Last week I briefly reviewed a few interesting and useful books that I have on the shelves of the Gibbs Universal Industries secret underground bunker. Today I have one more that, should you be planning on building a server using FreeBSD, you ought to rush out and purchase. The book is predictably titled Building a Server with FreeBSD 7 by Bryan J. Hong.

The subtitle of this book is A Modular Approach, which is exactly what it delivers. There’s a consistent layout used throughout the book for each component discussed: A summary, details on required and optional resources, explanations of the preparation, installation and configuration, and additional notes.

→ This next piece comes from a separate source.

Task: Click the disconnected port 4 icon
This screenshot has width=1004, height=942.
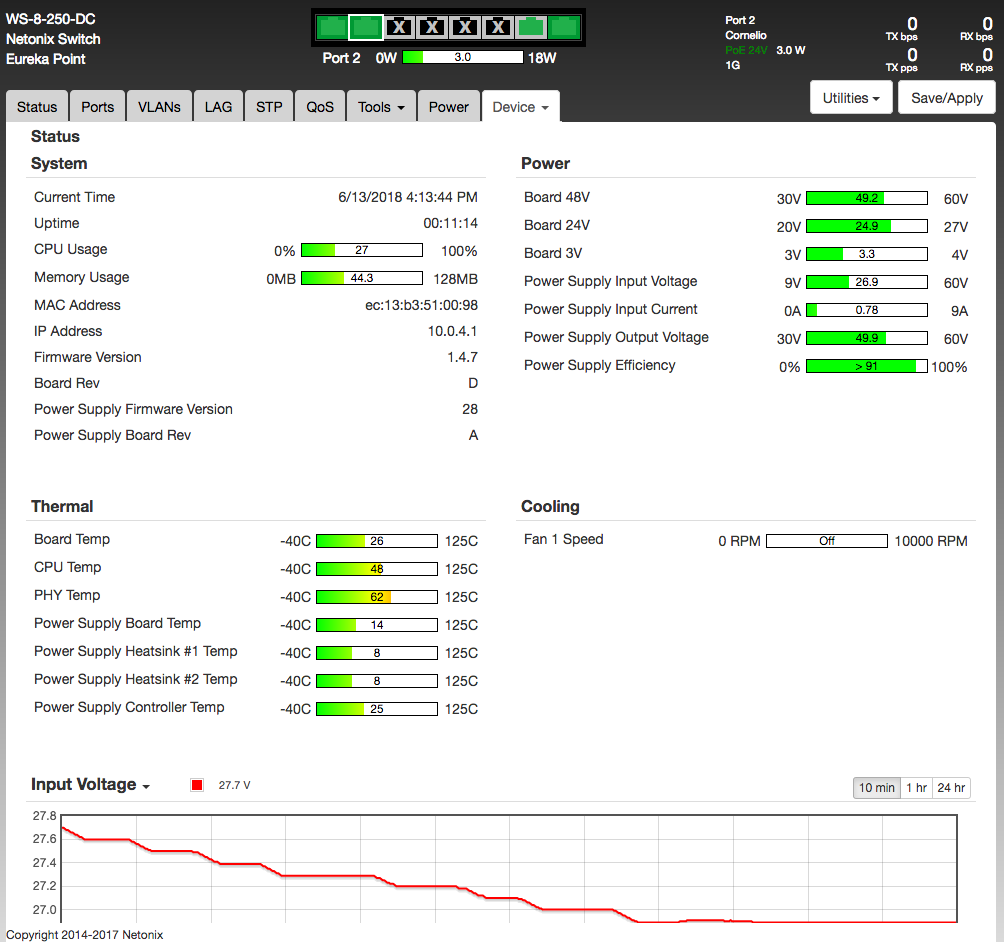Action: click(432, 27)
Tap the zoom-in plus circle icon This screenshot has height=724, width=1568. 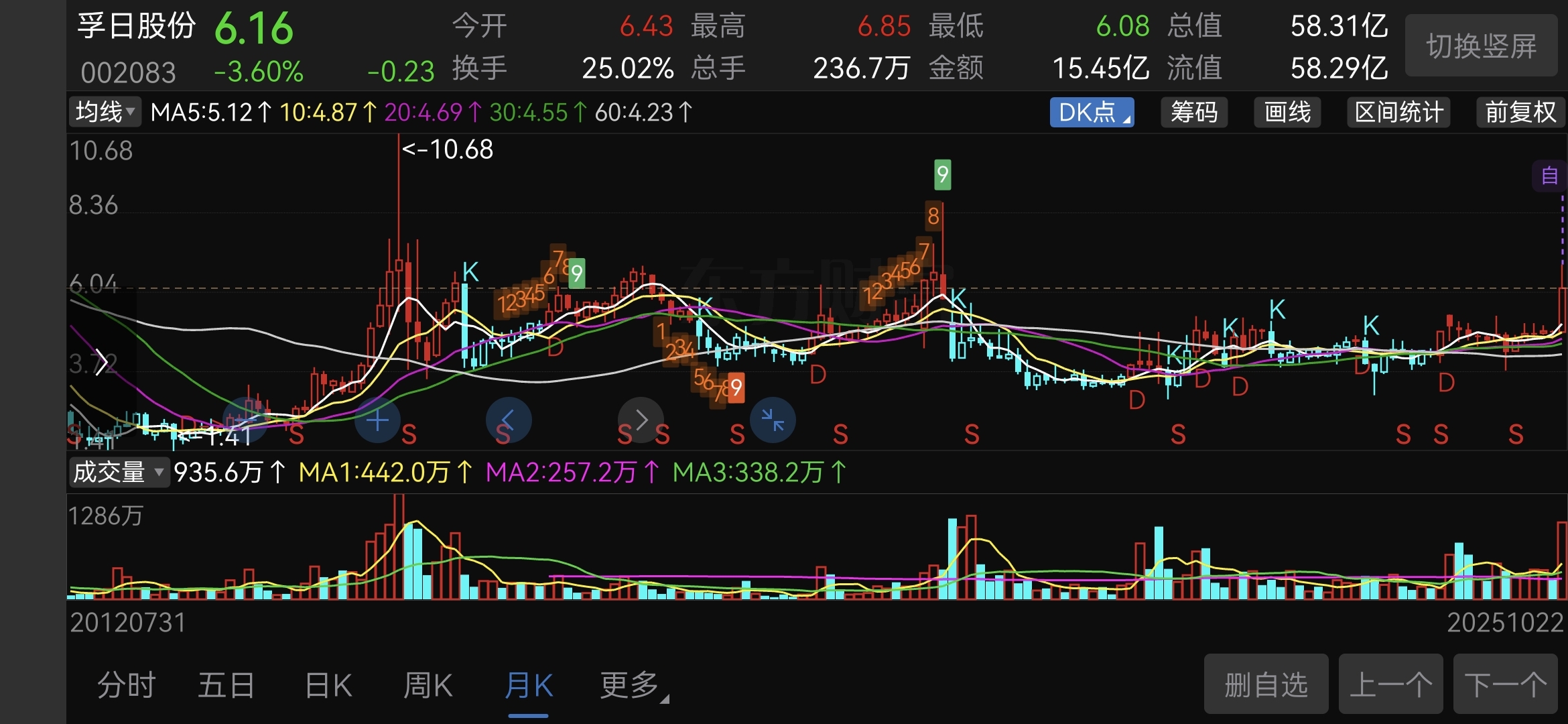coord(377,420)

The book is divided into two parts, The Base System and Third Party Applications, and takes you logically from installing FreeBSD with its included utilities, the FreeBSDPorts, through installing OpenSSL and OpenSSH, to adding a Web server (ApacheHTTP) along with PHP, MySQL, content management, e-mail clients, a wiki and blogging services. There are also sections on installing mail services (SMTP, POP and IMAP), network services (DNS, DHCP and VPN), as well as print and file services.

The book extensively cross-references itself, ensuring that dependencies and related topics and issues are obvious in the context of the service or tool you are installing.

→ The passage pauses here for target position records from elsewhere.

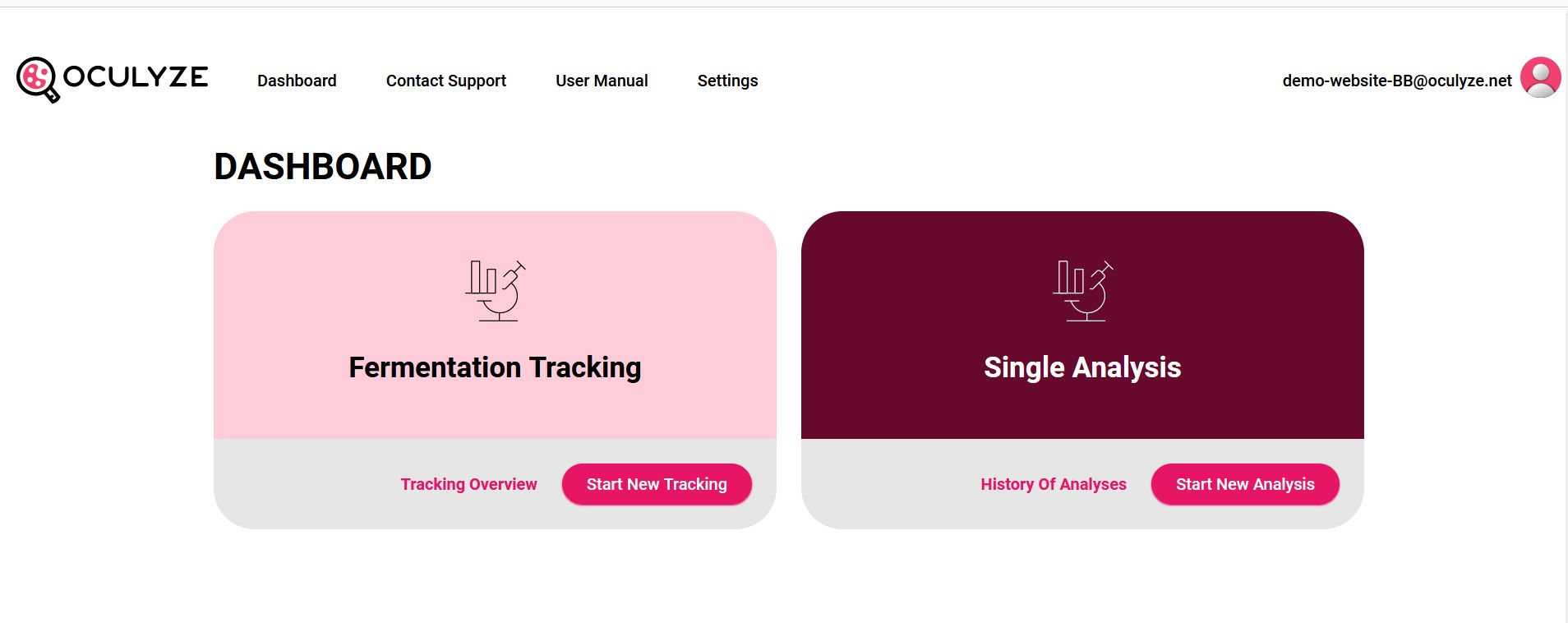Screen dimensions: 1568x623
Task: Click the Oculyze magnifier logo icon
Action: (x=38, y=80)
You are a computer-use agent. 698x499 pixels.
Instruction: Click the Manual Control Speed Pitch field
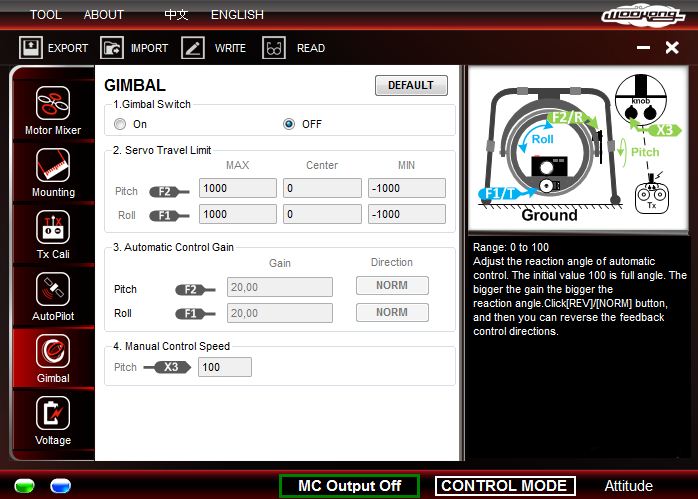(x=224, y=367)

There’s nothing jokey about this book. There are no witty asides, no cartoons, no industry in-jokes – it is a focused how-to manual that assumes you are smart enough to understand what the author is talking about and that you want to actually get something done. If you are a Linux or Unix god this book might not be useful, but for the rest of us it is a great benefit as well as a labor and sanity saver. Highly recommended.

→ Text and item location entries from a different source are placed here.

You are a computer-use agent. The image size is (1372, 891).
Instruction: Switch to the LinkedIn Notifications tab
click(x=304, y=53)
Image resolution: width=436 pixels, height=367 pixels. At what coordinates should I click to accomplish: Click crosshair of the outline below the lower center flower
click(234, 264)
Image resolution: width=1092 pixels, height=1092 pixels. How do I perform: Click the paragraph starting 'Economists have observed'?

Something else I can highly recommend is the Aliph Jawbone Bluetooth headset. I have used Bluetooth headsets on and off since they first came out and this product is, without doubt, the best I have ever found, by far.

There are two reasons for my enthusiasm. First, the Jawbone is easy to wear. Many other headsets are somewhat uncomfortable because they trap a small moist pocket of air in your ear canal. The problem is that you have no choice about this if you want to be able to hear the speaker clearly – a snug fit seems to be required by most products. This little humid zone has always made my ear itch furiously within 15 or 20 minutes but not so with the Jawbone. Somehow the Jawbone is engineered such that it maintains enough contact for the speaker to be audible without trapping moisture.

The second, and bigger reason, for my enthusiasm is the Jawbone uses amazingly effective signal-processing technology to remove external ambient noise. Part of this is achieved through a small nub on the inside of the headset that rests on your cheek. This is a sensor (I am told it is an accelerometer) that detects when you are speaking and uses that information to evaluate the noise environment and tell the signal processor when and what to filter.

The results are amazing! People I call say they can hear me far better than even if I was in an otherwise silent room and talking using only the cell phone. Even better, Jawbone enhances the incoming signal, making what you hear usually clearer than you would without it.

Check out the company’s video demo, which shows a Jawbone being used while the demonstrator is surrounded by guys using leaf blowers and weed whackers. At $99 this is by far the best headset I have ever used. As I said, highly recommended.